╭─ SUPPLIED RECORDS

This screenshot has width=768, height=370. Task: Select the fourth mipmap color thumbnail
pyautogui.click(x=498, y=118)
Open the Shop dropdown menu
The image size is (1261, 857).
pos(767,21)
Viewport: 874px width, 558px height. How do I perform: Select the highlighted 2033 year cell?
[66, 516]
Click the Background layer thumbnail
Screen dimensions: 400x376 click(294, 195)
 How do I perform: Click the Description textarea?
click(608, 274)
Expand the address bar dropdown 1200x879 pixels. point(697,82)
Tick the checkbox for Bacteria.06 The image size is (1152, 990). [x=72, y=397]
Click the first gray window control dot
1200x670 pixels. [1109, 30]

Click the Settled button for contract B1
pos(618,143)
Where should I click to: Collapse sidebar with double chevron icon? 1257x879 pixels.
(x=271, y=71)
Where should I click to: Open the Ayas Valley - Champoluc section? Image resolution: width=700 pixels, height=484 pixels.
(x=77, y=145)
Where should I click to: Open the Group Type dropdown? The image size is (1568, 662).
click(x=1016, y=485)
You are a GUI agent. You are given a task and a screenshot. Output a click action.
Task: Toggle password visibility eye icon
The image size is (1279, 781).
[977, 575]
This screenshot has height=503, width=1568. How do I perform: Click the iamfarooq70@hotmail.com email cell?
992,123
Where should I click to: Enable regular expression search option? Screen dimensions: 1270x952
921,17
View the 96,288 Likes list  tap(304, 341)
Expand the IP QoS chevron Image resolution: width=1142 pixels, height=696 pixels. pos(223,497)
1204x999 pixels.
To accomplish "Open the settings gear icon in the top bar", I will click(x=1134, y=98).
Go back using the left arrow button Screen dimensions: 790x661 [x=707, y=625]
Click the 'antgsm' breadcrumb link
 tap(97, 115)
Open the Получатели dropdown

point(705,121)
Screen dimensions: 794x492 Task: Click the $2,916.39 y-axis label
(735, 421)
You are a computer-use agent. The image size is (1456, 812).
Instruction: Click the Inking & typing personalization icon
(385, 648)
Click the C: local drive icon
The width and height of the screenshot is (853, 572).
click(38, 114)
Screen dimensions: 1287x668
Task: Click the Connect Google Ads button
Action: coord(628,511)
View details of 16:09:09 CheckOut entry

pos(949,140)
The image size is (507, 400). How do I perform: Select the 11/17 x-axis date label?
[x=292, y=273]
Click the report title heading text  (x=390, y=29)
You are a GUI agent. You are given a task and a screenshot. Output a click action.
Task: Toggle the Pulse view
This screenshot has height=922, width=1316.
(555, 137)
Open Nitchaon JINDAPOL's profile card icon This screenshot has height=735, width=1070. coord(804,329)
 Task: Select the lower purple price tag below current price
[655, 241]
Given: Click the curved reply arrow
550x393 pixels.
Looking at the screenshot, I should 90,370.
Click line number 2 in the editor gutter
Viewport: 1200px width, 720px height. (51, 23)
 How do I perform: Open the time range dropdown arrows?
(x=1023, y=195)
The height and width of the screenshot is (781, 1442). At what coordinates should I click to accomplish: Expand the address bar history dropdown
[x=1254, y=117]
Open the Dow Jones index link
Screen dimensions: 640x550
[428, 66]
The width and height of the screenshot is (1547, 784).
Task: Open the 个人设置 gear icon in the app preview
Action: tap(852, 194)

╰─

* **PROMPT**
Your response should consist of the full listing, repeated exactly.

* **EXERCISE SOLUTION**
This screenshot has width=768, height=370. Task: Select the fourth mipmap color thumbnail
pyautogui.click(x=498, y=118)
Open the Shop dropdown menu
The image size is (1261, 857).
pos(767,21)
Viewport: 874px width, 558px height. How do I perform: Select the highlighted 2033 year cell?
[66, 516]
Click the Background layer thumbnail
Screen dimensions: 400x376 click(294, 195)
 How do I perform: Click the Description textarea?
click(608, 274)
Expand the address bar dropdown 1200x879 pixels. point(697,82)
Tick the checkbox for Bacteria.06 The image size is (1152, 990). [x=72, y=397]
Click the first gray window control dot
1200x670 pixels. [1109, 30]

Click the Settled button for contract B1
pos(618,143)
Where should I click to: Collapse sidebar with double chevron icon? 1257x879 pixels.
(x=271, y=71)
Where should I click to: Open the Ayas Valley - Champoluc section? Image resolution: width=700 pixels, height=484 pixels.
(x=77, y=145)
Where should I click to: Open the Group Type dropdown? The image size is (1568, 662).
click(x=1016, y=485)
You are a GUI agent. You are given a task and a screenshot. Output a click action.
Task: Toggle password visibility eye icon
The image size is (1279, 781).
[977, 575]
This screenshot has height=503, width=1568. How do I perform: Click the iamfarooq70@hotmail.com email cell?
992,123
Where should I click to: Enable regular expression search option? Screen dimensions: 1270x952
921,17
View the 96,288 Likes list  tap(304, 341)
Expand the IP QoS chevron Image resolution: width=1142 pixels, height=696 pixels. pos(223,497)
1204x999 pixels.
To accomplish "Open the settings gear icon in the top bar", I will click(x=1134, y=98).
Go back using the left arrow button Screen dimensions: 790x661 [x=707, y=625]
Click the 'antgsm' breadcrumb link
 tap(97, 115)
Open the Получатели dropdown

point(705,121)
Screen dimensions: 794x492 Task: Click the $2,916.39 y-axis label
(735, 421)
You are a computer-use agent. The image size is (1456, 812).
Instruction: Click the Inking & typing personalization icon
(385, 648)
Click the C: local drive icon
The width and height of the screenshot is (853, 572).
click(38, 114)
Screen dimensions: 1287x668
Task: Click the Connect Google Ads button
Action: coord(628,511)
View details of 16:09:09 CheckOut entry

pos(949,140)
The image size is (507, 400). How do I perform: Select the 11/17 x-axis date label?
[x=292, y=273]
Click the report title heading text  (x=390, y=29)
You are a GUI agent. You are given a task and a screenshot. Output a click action.
Task: Toggle the Pulse view
This screenshot has height=922, width=1316.
(555, 137)
Open Nitchaon JINDAPOL's profile card icon This screenshot has height=735, width=1070. coord(804,329)
 Task: Select the lower purple price tag below current price
[655, 241]
Given: Click the curved reply arrow
550x393 pixels.
Looking at the screenshot, I should 90,370.
Click line number 2 in the editor gutter
Viewport: 1200px width, 720px height. (51, 23)
 How do I perform: Open the time range dropdown arrows?
(x=1023, y=195)
The height and width of the screenshot is (781, 1442). At what coordinates should I click to accomplish: Expand the address bar history dropdown
[x=1254, y=117]
Open the Dow Jones index link
Screen dimensions: 640x550
[428, 66]
The width and height of the screenshot is (1547, 784).
Task: Open the 个人设置 gear icon in the app preview
Action: tap(852, 194)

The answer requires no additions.